*** DOCUMENT EXTRACT Section Begins ***

Bohlmann explains that this finding could be important given the economic climate. “People are being more judicious in spending their marketing money, and we found that spending money to reach out to a large audience would be better spent focusing on well-connected, influential members of a social network – such as opinion leaders on blogs, industry leaders, and so on,” Bohlmann says. “Instead of an ad campaign, I’ll seek out the opinion leaders in the network I’m marketing to.

“But,” Bohlmann adds, “we found that it is not only about getting people on board, but getting people on board who are influential in their social network. Not just having a lot of connections, but having strong connections. Depending on the kind of innovation we’re talking about, these influential people could be community leaders, members of trade groups, et cetera.”

For example, Bohlmann says, some nationally influential physicians may prescribe an innovative drug. This might influence some regionally prominent physicians to follow suit. Soon you have a domino effect, with local physicians willing to prescribe the new drug.

The study, “The Effects of Market Network Heterogeneity on Innovation Diffusion: An Agent-Based Modeling Approach,” was co-authored by Bohlmann, Dr. Roger Calantone of Michigan State University and Dr. Meng Zhao of California State University, Dominguez Hills. The paper will be published in the September issue of the Journal of Product Innovation Management.


Note to editors: The study abstract follows.

“The Effects of Market Network Heterogeneity on Innovation Diffusion: An Agent-Based Modeling Approach”

Authors: Jonathan D. Bohlmann, North Carolina State University; Roger J. Calantone, Michigan State University; Meng Zhao, California State University, Dominguez Hills.

*** DOCUMENT EXTRACT Section Ends ***
*** DATA EXTRACT Section Begins ***

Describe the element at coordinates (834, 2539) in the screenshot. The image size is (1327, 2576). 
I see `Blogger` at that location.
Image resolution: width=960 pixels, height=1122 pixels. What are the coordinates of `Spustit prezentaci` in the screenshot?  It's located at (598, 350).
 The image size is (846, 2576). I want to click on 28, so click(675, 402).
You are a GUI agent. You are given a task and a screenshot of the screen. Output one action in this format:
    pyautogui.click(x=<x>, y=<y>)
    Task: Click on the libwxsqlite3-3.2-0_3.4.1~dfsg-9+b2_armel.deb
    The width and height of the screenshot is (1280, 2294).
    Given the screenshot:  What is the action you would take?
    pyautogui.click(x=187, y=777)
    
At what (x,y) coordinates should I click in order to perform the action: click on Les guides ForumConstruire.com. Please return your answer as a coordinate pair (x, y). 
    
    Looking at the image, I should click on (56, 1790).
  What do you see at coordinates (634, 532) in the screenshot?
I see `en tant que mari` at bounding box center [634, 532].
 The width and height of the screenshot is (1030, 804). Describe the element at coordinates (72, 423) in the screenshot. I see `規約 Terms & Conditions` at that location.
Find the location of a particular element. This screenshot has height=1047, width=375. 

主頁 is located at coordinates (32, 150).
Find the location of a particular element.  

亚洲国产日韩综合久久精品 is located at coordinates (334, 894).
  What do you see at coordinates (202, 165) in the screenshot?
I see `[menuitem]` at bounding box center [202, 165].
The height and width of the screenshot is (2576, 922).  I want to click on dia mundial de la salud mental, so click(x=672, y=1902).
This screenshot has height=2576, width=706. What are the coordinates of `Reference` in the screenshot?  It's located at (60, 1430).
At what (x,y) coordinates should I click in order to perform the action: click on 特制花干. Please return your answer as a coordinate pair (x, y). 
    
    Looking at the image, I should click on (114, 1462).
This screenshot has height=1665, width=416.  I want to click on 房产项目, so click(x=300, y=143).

*** DATA EXTRACT Section Ends ***

→ **INSTRUCTIONS**
1. In the text about the innovation diffusion study, which journal will publish the paper?
2. Resume the text about the innovation diffusion study, starting right after its last line.
The records are separate material and have nothing to do with the text about the innovation diffusion study.

→ **RESPONSES PER TASK**
1. The Journal of Product Innovation Management, in its September issue.

2.
Published: September 2010, Journal of Product Innovation Management

Abstract: Innovations usually have an initial impact on very few people. The period of learning or early evaluation precedes the diffusion of the technology into the wider addressed population. More than a transfer, this is best characterized as communication of benefits, costs, and compatibility with earlier technologies and a relative assessment of the new state of the art. Innovation development by an organization or individual creates not just a device, process or tacit knowledge, but concomitantly a capacity on the part of other organizations or persons to use, adopt, replicate, enhance or modify the technology, skills or knowledge for their own purposes. How innovations actually diffuse is to understand the communication of progress, and this framing helps one to design innovations and also design the marketing and testing programs to ready innovations for market and launch them efficiently. Diffusion theory’s main focus is on the flow of information within a social system, such as via mass media and word-of-mouth communications. This theory presents often in the form of mathematical models of innovation and imitation. Distinct from classical diffusion models, however, consumers are not all identical in how they connect to others within a market or how they respond to information. We examine the effects of various network structures and relational heterogeneity on innovation diffusion within market networks. Specifically, network topology (the structure of how individuals in the market are connected) and the strength of communication links between innovator and follower market segments (a form of relational heterogeneity) are studied. Several research questions concerning network heterogeneity are addressed with an agent-based modeling approach. We present our findings based on simulation results that show important effects of network structure on the diffusion process. The ability to speed diffusion varies significantly according to within- and cross-segment communications within a heterogeneous network structure. We discuss the implications of our approach for new product diffusion, and suggest future research directions that may add useful insights into the complex social networks inherent to diffusion. A simple summary is that discovery of significant prime communicator nodes in a network allows innovation development practices to be better calibrated to realistically multiple market segments.